• _Data for processing_
** START **

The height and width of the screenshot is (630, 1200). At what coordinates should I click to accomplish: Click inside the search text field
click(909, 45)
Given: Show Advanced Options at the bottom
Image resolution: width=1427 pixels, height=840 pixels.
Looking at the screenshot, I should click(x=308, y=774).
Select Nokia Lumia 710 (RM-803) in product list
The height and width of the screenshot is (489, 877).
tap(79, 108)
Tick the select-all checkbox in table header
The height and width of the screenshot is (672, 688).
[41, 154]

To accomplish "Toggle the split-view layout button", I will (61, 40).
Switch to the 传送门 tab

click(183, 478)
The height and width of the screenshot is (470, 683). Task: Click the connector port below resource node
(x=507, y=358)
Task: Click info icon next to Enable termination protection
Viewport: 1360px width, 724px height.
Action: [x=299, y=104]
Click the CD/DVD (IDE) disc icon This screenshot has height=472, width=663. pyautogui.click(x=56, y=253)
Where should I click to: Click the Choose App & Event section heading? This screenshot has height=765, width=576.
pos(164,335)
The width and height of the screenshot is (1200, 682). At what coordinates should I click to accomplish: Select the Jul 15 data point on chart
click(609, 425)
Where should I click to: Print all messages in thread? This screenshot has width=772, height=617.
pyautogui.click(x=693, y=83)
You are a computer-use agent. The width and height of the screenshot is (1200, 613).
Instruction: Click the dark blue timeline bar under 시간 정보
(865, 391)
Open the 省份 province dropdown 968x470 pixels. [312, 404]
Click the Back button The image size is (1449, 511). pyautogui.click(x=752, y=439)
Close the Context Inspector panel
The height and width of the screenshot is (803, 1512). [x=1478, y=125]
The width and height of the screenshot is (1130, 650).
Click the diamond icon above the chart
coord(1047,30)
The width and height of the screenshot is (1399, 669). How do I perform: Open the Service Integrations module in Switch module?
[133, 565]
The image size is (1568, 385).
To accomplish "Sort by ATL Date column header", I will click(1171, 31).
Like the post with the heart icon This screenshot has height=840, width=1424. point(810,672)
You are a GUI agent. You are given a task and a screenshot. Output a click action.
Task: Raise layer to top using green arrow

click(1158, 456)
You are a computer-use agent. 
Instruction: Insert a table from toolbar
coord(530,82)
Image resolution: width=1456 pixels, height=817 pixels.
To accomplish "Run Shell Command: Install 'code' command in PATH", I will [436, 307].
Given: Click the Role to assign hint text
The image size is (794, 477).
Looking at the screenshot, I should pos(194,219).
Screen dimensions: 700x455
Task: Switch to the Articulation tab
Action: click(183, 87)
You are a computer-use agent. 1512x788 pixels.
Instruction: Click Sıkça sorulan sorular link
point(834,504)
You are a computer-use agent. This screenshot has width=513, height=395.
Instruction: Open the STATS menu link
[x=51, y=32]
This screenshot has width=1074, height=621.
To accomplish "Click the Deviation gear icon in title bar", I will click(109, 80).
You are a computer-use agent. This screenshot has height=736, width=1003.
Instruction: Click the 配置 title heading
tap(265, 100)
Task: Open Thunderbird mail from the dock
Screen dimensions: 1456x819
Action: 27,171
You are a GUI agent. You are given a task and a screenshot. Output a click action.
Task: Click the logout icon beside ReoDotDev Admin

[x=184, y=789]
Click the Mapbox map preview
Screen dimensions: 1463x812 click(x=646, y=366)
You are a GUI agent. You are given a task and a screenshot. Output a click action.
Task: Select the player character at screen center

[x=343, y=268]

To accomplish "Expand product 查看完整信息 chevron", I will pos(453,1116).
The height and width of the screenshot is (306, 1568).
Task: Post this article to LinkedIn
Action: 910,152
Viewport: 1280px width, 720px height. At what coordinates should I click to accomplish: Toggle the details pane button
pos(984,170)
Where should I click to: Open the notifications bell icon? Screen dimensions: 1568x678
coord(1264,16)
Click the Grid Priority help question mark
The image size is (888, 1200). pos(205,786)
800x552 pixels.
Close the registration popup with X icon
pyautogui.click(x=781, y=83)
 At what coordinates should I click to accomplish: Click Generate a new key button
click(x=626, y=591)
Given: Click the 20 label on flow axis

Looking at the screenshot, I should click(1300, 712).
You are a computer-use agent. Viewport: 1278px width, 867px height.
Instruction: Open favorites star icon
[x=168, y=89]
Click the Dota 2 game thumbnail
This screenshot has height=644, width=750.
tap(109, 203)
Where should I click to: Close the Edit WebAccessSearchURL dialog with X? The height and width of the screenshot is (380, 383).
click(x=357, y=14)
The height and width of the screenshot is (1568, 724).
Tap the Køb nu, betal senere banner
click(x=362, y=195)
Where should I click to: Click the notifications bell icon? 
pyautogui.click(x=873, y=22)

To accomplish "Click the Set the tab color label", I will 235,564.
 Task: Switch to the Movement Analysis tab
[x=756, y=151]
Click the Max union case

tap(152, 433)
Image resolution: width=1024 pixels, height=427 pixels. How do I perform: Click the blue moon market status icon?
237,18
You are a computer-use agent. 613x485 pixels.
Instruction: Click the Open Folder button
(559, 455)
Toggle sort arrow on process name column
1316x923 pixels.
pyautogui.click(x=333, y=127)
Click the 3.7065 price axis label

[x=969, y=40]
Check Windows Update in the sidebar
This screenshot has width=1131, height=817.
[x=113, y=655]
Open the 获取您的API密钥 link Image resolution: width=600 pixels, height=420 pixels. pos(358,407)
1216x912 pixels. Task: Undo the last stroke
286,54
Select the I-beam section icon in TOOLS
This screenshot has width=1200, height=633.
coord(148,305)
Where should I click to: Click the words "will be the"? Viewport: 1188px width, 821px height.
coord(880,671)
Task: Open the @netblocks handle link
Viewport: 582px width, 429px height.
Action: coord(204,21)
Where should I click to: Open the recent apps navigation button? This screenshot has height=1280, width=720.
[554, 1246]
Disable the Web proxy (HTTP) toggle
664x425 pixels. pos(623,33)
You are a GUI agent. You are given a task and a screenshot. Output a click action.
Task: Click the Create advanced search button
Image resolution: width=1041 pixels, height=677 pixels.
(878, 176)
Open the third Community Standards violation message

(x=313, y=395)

** END **

• _Problem_
Copy out the records above exactly, everything from the line containing "800x552 pixels." down to the line containing "click(x=357, y=14)", including both of those lines.

• _Expected output_
800x552 pixels.
Close the registration popup with X icon
pyautogui.click(x=781, y=83)
 At what coordinates should I click to accomplish: Click Generate a new key button
click(x=626, y=591)
Given: Click the 20 label on flow axis

Looking at the screenshot, I should click(1300, 712).
You are a computer-use agent. Viewport: 1278px width, 867px height.
Instruction: Open favorites star icon
[x=168, y=89]
Click the Dota 2 game thumbnail
This screenshot has height=644, width=750.
tap(109, 203)
Where should I click to: Close the Edit WebAccessSearchURL dialog with X? The height and width of the screenshot is (380, 383).
click(x=357, y=14)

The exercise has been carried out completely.